Father, son address challenges of disabled


Jamie Bérubé (left) and Michael Bérubé talk to the audience Tuesday evening about struggles Jamie and other people with disabilities face, including trying to find a job and gaining work experience.

Michael Bérubé and his son, Jamie, are a dynamic duo. They have a typical father-son relationship full of jokes and secrets. 

Michael Bérubé is a professor of literature at Penn State University who has written many books, including “Life as We Know it: A Father, a Family, and an Exceptional Child,” which tells the story of Jamie’s first four years of life as he grew up with Down Syndrome. Twenty years later he published “Life As Jamie Knows It: An Exceptional Child Grows Up,” since Jamie, now 27, has his own story to tell, which Bérubé shared with Shippensburg University last Tuesday in the Old Main Chapel.

Jamie had a hard time being independent, but with advice and simple accommodations, he was able to gain that independence with tasks such as showering, microwaving food and being left alone, Bérubé said. However, he does not do laundry, to which Michael joked that Jamie is not the only 27-year-old of which this is true.

Jamie’s high school tried to allow him to gain as much work experience as possible. He also took some courses at Penn State. Most of the jobs he had were volunteer work in undesirable positions, such as landscaping, janitorial work and checking expiration dates at the food bank. 

He did well in an intellectual and office setting, but he was always put in positions where he had to do physical labor. 

People with disabilities are exempt from the minimum wage, so even when Jamie was paid, he was not making very much. 

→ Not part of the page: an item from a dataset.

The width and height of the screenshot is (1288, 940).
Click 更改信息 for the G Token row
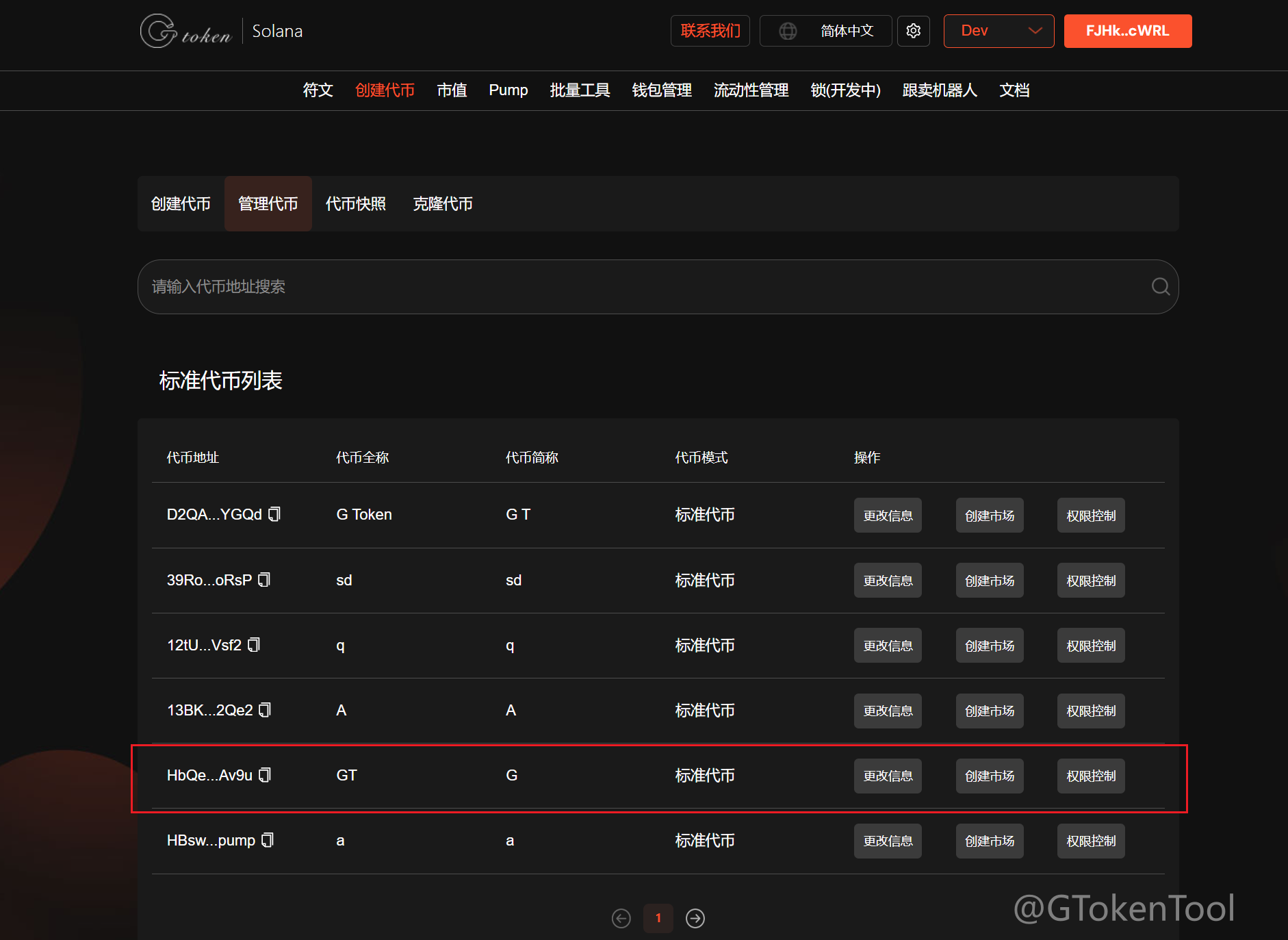click(x=888, y=516)
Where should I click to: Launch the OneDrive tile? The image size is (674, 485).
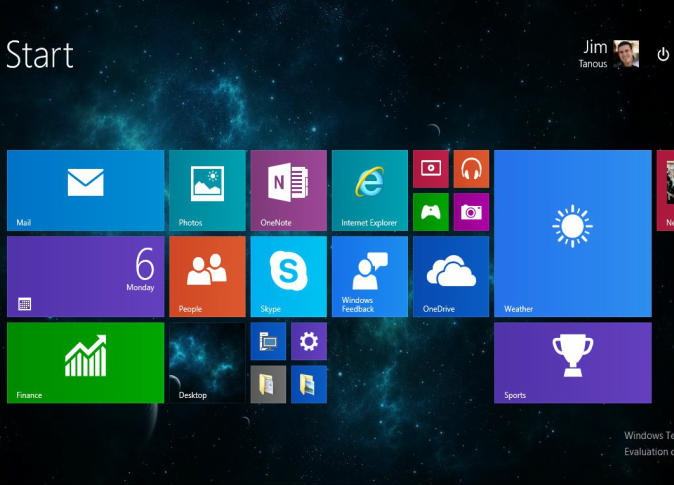click(451, 276)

In order to get Social Security, Jamie cannot have more than $2,000 in his bank account, which made it difficult for him to save money even when he did have a good-paying job. A concern was raised that if Jamie had more assets he would probably give $1,000 to someone who needs it. Jamie would not be able to survive on his part time wages and Social Security income.

“The connection between disability and poverty is intense, and the connection between intellectual disability and poverty is even more intense,” Bérubé said. “It is simply heartbreaking.”

In 2008, Congress passed a higher education act to provide federal funding for people with intellectual disabilities. Bérubé joked that he was not going to say it too loudly because Betsy DeVos would hear about it and get rid of it.

Bérubé and Jamie made a difficult topic into an amusing lecture. Jamie reached for the phone in the middle of the lecture. Bérubé started to correct his son until he realized, “Oh, you’re checking your hair, that’s perfectly legit,” he said. 

Jamie also took his father’s glasses and wore them above his own. Jamie sang “Uptown Funk” in order to lift the mood. The two ended the question and answer session with some fun impressions.